▶ _Quoted text_
/---

Type ".help" for more information.
> .load myscript.js
> global
 Object [global] {
  global: [Circular *1],
  clearInterval: [Function: clearInterval],
  clearTimeout: [Function: clearTimeout],
  setInterval: [Function: setInterval],
  setTimeout: [Function: setTimeout] {
    [Symbol(nodejs.util.promisify.custom)]: [Function (anonymous)]
  },
  queueMicrotask: [Function: queueMicrotask],
  clearImmediate: [Function: clearImmediate],
  setImmediate: [Function: setImmediate] {
    [Symbol(nodejs.util.promisify.custom)]: [Function (anonymous)]
  },
  number: 1
}
> globalThis
 Object [global] {
  global: [Circular *1],
  clearInterval: [Function: clearInterval],
  clearTimeout: [Function: clearTimeout],
  setInterval: [Function: setInterval],
  setTimeout: [Function: setTimeout] {
    [Symbol(nodejs.util.promisify.custom)]: [Function (anonymous)]
  },
  queueMicrotask: [Function: queueMicrotask],
  clearImmediate: [Function: clearImmediate],
  setImmediate: [Function: setImmediate] {
    [Symbol(nodejs.util.promisify.custom)]: [Function (anonymous)]
  },
  number: 1
}
> this
<ref *1> Object [global] {
  global: [Circular *1],
  clearInterval: [Function: clearInterval],
  clearTimeout: [Function: clearTimeout],
  setInterval: [Function: setInterval],
  setTimeout: [Function: setTimeout] {
    [Symbol(nodejs.util.promisify.custom)]: [Function (anonymous)]
  },
  queueMicrotask: [Function: queueMicrotask],
  clearImmediate: [Function: clearImmediate],
  setImmediate: [Function: setImmediate] {
    [Symbol(nodejs.util.promisify.custom)]: [Function (anonymous)]
  },
  number: 1
}
> global == globalThis
true
> globalThis == this
true

After loading the statements in myscript.js -- created in listing listing 8-6 and taken from listing 8-5 -- the output for the global object only includes the number: 1 statement from the script. The reason the number reference is the only one available in the global object is because it's the only globally scoped variable, that is, var number = 1. In other words, var statements get added automatically to the JavaScript global object.

\---

▶ _Prompt 1_
According to the passage on the JavaScript global object, why is number the only reference from myscript.js that appears in the global object?
▶ _Prompt 2_
Extend the passage on the JavaScript global object, picking up after its final sentence.

▶ _Dataset entries_

/---

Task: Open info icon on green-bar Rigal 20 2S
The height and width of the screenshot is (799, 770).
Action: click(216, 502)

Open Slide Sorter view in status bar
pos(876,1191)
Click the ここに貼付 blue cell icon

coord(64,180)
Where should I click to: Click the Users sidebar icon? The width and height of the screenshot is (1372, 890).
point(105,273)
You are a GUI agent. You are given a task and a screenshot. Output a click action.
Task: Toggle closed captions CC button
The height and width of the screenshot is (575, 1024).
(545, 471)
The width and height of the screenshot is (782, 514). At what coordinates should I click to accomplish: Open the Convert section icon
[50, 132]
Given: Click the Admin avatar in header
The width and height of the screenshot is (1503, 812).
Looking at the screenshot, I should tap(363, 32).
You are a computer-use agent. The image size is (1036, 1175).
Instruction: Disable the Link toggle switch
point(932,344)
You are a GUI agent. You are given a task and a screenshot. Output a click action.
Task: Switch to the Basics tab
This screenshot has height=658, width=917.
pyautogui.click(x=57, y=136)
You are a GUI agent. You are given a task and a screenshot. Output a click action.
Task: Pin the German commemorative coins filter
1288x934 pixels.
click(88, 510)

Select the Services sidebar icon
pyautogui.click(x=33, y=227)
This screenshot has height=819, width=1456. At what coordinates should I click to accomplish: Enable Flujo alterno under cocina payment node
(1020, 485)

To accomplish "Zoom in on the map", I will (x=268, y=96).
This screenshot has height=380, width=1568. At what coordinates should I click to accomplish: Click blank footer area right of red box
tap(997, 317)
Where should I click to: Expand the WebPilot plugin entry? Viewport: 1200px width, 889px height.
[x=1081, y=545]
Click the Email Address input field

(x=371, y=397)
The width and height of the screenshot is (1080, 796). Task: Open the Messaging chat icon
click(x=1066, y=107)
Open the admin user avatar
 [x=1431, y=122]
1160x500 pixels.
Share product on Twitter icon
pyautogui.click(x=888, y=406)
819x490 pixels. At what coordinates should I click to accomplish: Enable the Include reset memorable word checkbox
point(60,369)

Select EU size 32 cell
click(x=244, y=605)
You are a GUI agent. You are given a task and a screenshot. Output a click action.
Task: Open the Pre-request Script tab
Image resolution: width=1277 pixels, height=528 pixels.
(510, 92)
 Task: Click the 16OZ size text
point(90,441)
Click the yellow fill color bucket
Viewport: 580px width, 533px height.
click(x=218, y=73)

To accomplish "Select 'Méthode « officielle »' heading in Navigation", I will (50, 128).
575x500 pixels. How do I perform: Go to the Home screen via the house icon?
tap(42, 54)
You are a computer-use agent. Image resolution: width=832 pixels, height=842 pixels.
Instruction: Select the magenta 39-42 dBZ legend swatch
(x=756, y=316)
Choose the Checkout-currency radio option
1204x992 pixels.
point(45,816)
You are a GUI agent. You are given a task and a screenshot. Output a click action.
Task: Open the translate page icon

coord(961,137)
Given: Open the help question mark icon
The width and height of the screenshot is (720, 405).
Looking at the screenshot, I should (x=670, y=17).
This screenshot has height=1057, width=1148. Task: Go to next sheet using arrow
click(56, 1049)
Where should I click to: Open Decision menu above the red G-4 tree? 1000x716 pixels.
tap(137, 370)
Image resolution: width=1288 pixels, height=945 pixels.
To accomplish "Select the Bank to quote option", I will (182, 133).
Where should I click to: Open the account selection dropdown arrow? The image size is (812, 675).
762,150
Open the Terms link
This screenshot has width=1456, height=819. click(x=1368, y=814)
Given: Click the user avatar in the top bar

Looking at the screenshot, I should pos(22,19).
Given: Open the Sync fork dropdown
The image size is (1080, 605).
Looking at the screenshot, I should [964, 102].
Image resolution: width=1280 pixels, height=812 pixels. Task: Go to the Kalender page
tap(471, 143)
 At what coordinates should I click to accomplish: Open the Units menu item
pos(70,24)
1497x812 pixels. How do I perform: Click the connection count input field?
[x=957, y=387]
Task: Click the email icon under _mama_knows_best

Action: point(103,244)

\---

▶ _Task output 1_
It is the only globally scoped variable in the script, declared as var number = 1.

▶ _Task output 2_
In Node JS, the global object is accesible via the global reference -- on browsers it's done through the window reference. In addition, the ES11 (ES2020) standard added the globalThis reference to access the same global object. Inclusively in these circumstances, the this reference can also be used to reference the JavaScript global object. Toward the end of listing 8-11, you can see the global reference is identical to the globalThis reference and the globalThis reference is identical to the this reference, confirming all three references point toward the global object.

Now in this same Node JS REPL session, access the module reference, as shown in listing 8-12.

Listing 8-12. Node JS module reference

> module
Module {
  id: '<repl>',
  path: '.',
  exports: { },
  parent: undefined,
  filename: null,
  loaded: false,
  children: [],
  paths: [
    '/home/desktop/Downloads/Node14/node-v14.5.0/repl/node_modules',
    '/home/desktop/Downloads/Node14/node-v14.5.0/node_modules',
    '/home/desktop/Downloads/Node14/node_modules',
    '/home/desktop/Downloads/node_modules',
    '/home/desktop/node_modules',
    '/home/node_modules',
    '/node_modules',
    '/home/desktop/.node_modules',
    '/home/desktop/.node_libraries',
    '/home/desktop/Downloads/Node14/node-v14.5.0/out/lib/node'
  ]
}

The module reference outputs a series of characteristics associated with the current Node JS CommonJS module, which in the case of listing 8-12, is the rather obviously named repl module -- note the id: '<repl>' output.

One important characteristics of all CommonJS modules is their exports reference, which indicates what module constructs are accessible to other modules. In listing 8-12, you can see the exports value is empty {}. For the sake of completeness, let's add a couple of constructs to this CommonJS module using the syntax illustrated in listing 8-13.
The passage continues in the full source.